== Task goal ==
In the war crimes manifesto, what position did Richard Perle hold when his article appeared at the start of the war?

== Document excerpt ==
================================
A
Manifesto for Peace & Progress:
War Crimes
Published: Wednesday 16th April
2003
download in MS Word format
A
terrible crime has been committed. First, against the
Iraqi people. Whilst a semblance of Iraqi government still
existed, it spoke of 2,000 and more civilians killed and
many thousands more wounded and maimed. But now that all
the Iraqi infrastructure, government buildings, radio,
television, power stations and telephone exchanges have
been destroyed, in the chaos that follows not just the
destruction of ‘the regime’ but of all civil
authority, who counts the dead? Who sifts the wreckage
of the restaurant in the Al Mansour district of Baghdad,
and all its surrounding buildings, to find the remains
of its customers, its waiters, cooks and cleaners, all
killed because a tip-off from GCHQ in Britain was passed
to the US air-force who bombed the district to oblivion?
The
London Evening Standard has announced a fund to help the
innocent victims of the war. Their needs are desperate
and deserve every penny of support that can be raised,
and more. But what of the scores of thousands of wounded
and maimed Iraqi soldiers? What of the young men in the
Medina and Baghdad divisions of the Republican Guard which
coalition forces claim to have obliterated? Who will compensate
their families? What crime did these young men commit,
except fighting to defend their country against an invader?
Iraq, a country of 24 million, will number its dead in
thousands, even millions, when this war is over. Its youth
will be destroyed. It will be a country of old men, widows
and cripples.
The
second crime is potentially even more deadly than the
first. America and Britain have gone to war in defiance
of the United Nations and international law. Two days
before the attack was launched, on 18 March, the International
Committee of Jurists, a consultative body of the UN based
in Geneva, noted that “such an attack would be illegal
and constitute a war of aggression. There is no possible
justification in law for such an intervention.”
The
destruction of the authority of the UN, and hence of international
law, has been high amongst the principal aims of this
war. In an article published in the Spectator and The
Guardian at the start of the war, Richard Perle, then
Chairman of the US Defence Policy Board, wrote:
“Saddam
Hussein’s reign of terror is about to end. He will
go quickly, but not alone: in a parting irony he will
take the UN down with him. Well, not the whole UN. The
‘good works’ part will survive, the low risk
peace-keeping bureaucracies will remain, the chatterbox
on the Hudson will continue to bleat. What will die is
the fantasy of the UN as the foundation of world order.
As we sift the debris it will be important to preserve,
the better to understand, the intellectual wreckage of
the liberal conceit of safety through international law
administered by international institutions.”
================================
== Data extract ==
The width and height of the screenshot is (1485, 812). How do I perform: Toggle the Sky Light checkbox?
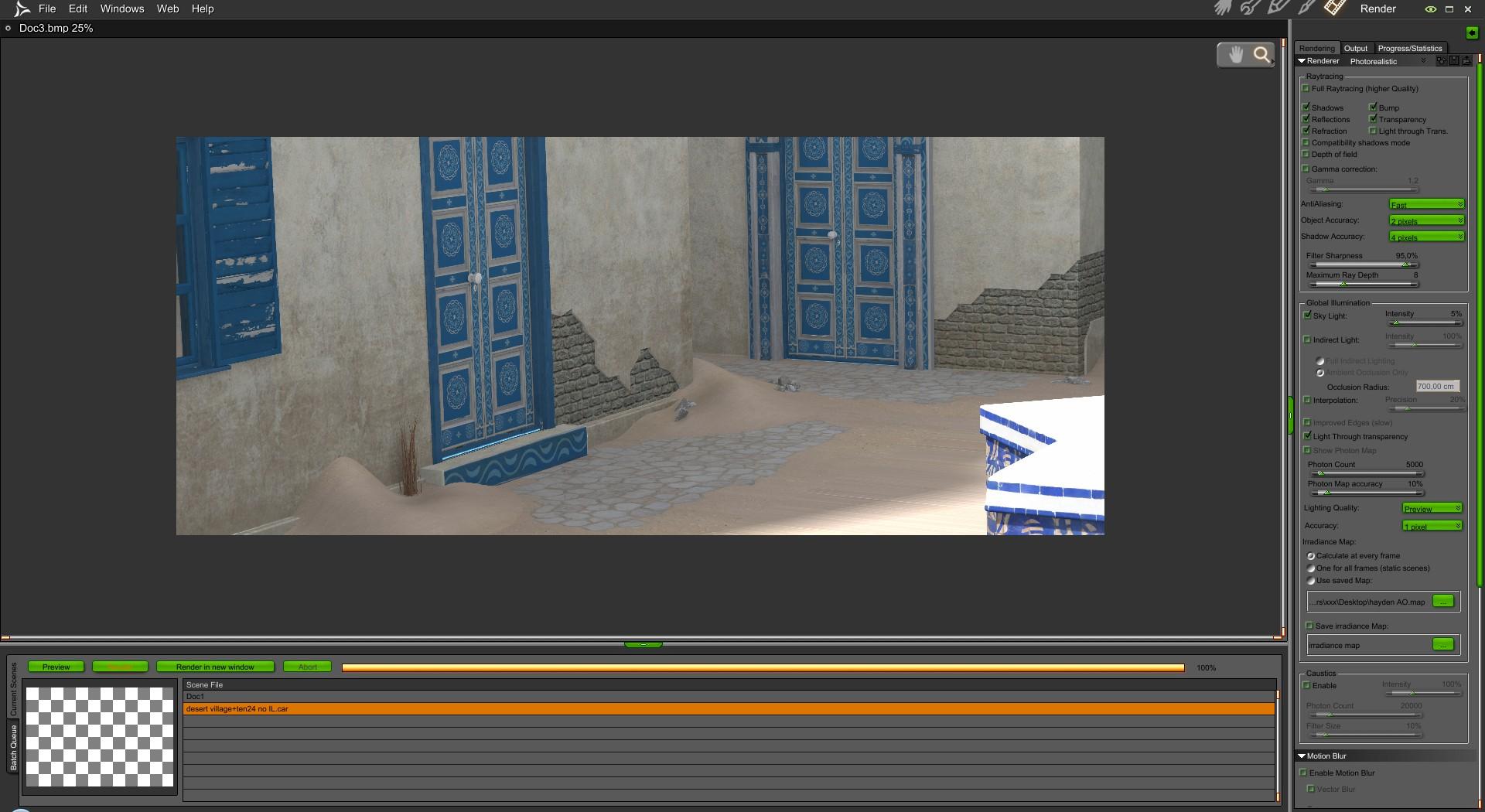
================================
== Output for this exercise ==
He was Chairman of the US Defence Policy Board.